From: Philipp Stanner <pstanner@redhat.com>
To: "Christian König" <christian.koenig@amd.com>,
"Alex Deucher" <alexdeucher@gmail.com>
Cc: Matthew Brost <matthew.brost@intel.com>,
intel-xe@lists.freedesktop.org, dri-devel@lists.freedesktop.org,
Alex Deucher <alexander.deucher@amd.com>,
dakr@kernel.org
Subject: Re: [PATCH v7 2/9] drm/sched: Add pending job list iterator
Date: Mon, 08 Dec 2025 14:33:37 +0100 [thread overview]
Message-ID: <aeaced5616f80e4e59f6cbdce77ab22365ce1901.camel@redhat.com> (raw)
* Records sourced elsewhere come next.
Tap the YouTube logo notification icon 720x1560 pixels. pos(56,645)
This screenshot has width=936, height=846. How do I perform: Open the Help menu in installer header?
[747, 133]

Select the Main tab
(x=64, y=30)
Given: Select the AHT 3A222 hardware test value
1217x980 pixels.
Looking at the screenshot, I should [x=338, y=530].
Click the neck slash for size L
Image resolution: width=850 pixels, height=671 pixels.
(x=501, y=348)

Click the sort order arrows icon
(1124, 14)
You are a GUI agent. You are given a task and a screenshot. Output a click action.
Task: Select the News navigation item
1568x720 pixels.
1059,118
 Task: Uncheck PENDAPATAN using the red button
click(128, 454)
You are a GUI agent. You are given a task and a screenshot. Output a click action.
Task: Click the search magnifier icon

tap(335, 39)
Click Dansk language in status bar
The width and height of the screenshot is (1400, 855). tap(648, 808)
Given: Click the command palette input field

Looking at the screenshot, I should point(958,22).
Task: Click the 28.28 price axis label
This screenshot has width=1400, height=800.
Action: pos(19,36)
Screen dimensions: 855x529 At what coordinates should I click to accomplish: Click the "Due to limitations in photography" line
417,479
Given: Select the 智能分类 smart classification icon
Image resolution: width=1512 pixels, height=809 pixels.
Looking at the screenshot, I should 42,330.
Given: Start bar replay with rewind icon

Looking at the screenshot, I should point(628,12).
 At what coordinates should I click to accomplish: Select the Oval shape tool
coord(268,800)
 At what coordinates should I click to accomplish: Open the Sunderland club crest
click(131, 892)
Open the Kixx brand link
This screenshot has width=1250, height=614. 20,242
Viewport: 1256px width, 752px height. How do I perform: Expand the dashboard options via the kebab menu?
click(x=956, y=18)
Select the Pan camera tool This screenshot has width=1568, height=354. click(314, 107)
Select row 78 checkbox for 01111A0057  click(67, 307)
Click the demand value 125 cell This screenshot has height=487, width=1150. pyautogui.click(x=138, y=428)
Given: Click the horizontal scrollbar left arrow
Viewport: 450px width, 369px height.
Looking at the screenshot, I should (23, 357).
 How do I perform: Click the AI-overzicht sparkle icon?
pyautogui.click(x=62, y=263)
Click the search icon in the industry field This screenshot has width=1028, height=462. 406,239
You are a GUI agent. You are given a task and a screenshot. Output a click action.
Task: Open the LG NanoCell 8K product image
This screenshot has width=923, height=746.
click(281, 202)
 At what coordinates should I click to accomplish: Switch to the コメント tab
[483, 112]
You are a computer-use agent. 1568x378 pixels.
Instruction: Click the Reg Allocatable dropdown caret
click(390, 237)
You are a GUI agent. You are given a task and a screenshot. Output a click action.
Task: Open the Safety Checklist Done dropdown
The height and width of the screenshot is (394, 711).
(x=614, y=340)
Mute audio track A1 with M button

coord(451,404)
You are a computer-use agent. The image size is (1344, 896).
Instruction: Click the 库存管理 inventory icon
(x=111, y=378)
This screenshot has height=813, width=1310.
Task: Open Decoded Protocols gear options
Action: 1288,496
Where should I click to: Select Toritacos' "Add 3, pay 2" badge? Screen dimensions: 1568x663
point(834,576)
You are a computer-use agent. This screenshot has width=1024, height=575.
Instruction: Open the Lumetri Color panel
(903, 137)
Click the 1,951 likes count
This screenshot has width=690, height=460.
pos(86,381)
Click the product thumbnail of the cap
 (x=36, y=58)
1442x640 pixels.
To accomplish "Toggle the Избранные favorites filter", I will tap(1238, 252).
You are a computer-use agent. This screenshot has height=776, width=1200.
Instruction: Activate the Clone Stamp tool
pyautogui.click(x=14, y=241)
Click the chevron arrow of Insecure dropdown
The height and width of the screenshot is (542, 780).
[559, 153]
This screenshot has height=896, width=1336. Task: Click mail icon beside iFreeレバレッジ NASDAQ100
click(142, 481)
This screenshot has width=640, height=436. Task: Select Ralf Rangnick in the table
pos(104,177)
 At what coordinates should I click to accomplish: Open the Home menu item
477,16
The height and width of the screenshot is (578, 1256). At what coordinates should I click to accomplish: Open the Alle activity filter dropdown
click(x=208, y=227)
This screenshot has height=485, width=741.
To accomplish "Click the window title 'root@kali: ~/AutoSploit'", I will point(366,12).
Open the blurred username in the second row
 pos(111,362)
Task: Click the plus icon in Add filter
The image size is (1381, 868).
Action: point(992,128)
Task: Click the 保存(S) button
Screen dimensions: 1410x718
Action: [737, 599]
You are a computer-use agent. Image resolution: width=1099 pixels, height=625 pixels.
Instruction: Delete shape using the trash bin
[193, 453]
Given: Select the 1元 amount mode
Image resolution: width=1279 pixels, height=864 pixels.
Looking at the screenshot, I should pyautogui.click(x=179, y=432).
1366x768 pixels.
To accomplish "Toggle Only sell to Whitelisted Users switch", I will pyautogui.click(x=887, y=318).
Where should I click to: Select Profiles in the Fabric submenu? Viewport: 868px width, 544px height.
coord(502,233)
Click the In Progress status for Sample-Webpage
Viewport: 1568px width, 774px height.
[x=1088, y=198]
In-Reply-To: <3f71a73a-8360-409c-8a51-55c37230d4cf@amd.com>
On Fri, 2025-12-05 at 10:19 +0100, Christian König wrote:
> On 12/4/25 17:04, Alex Deucher wrote:
> > On Wed, Dec 3, 2025 at 4:24 AM Philipp Stanner <pstanner@redhat.com> wrote:
> > >
> > > +Cc Alex, Christian, Danilo
> > >
> > >
> > > On Mon, 2025-12-01 at 10:39 -0800, Matthew Brost wrote:
> > > > Stop open coding pending job list in drivers. Add pending job list
> > > > iterator which safely walks DRM scheduler list asserting DRM scheduler
> > > > is stopped.
> > > >
> > > > v2:
> > > > - Fix checkpatch (CI)
> > > > v3:
> > > > - Drop locked version (Christian)
> > > > v4:
> > > > - Reorder patch (Niranjana)
> > >
> > > Same with the changelog.
> > >
> > > >
> > > > Signed-off-by: Matthew Brost <matthew.brost@intel.com>
> > > > Reviewed-by: Niranjana Vishwanathapura <niranjana.vishwanathapura@intel.com>
> > > > ---
> > > > include/drm/gpu_scheduler.h | 50 +++++++++++++++++++++++++++++++++++++
> > > > 1 file changed, 50 insertions(+)
> > > >
> > > > diff --git a/include/drm/gpu_scheduler.h b/include/drm/gpu_scheduler.h
> > > > index 385bf34e76fe..9d228513d06c 100644
> > > > --- a/include/drm/gpu_scheduler.h
> > > > +++ b/include/drm/gpu_scheduler.h
> > > > @@ -730,4 +730,54 @@ static inline bool drm_sched_job_is_signaled(struct drm_sched_job *job)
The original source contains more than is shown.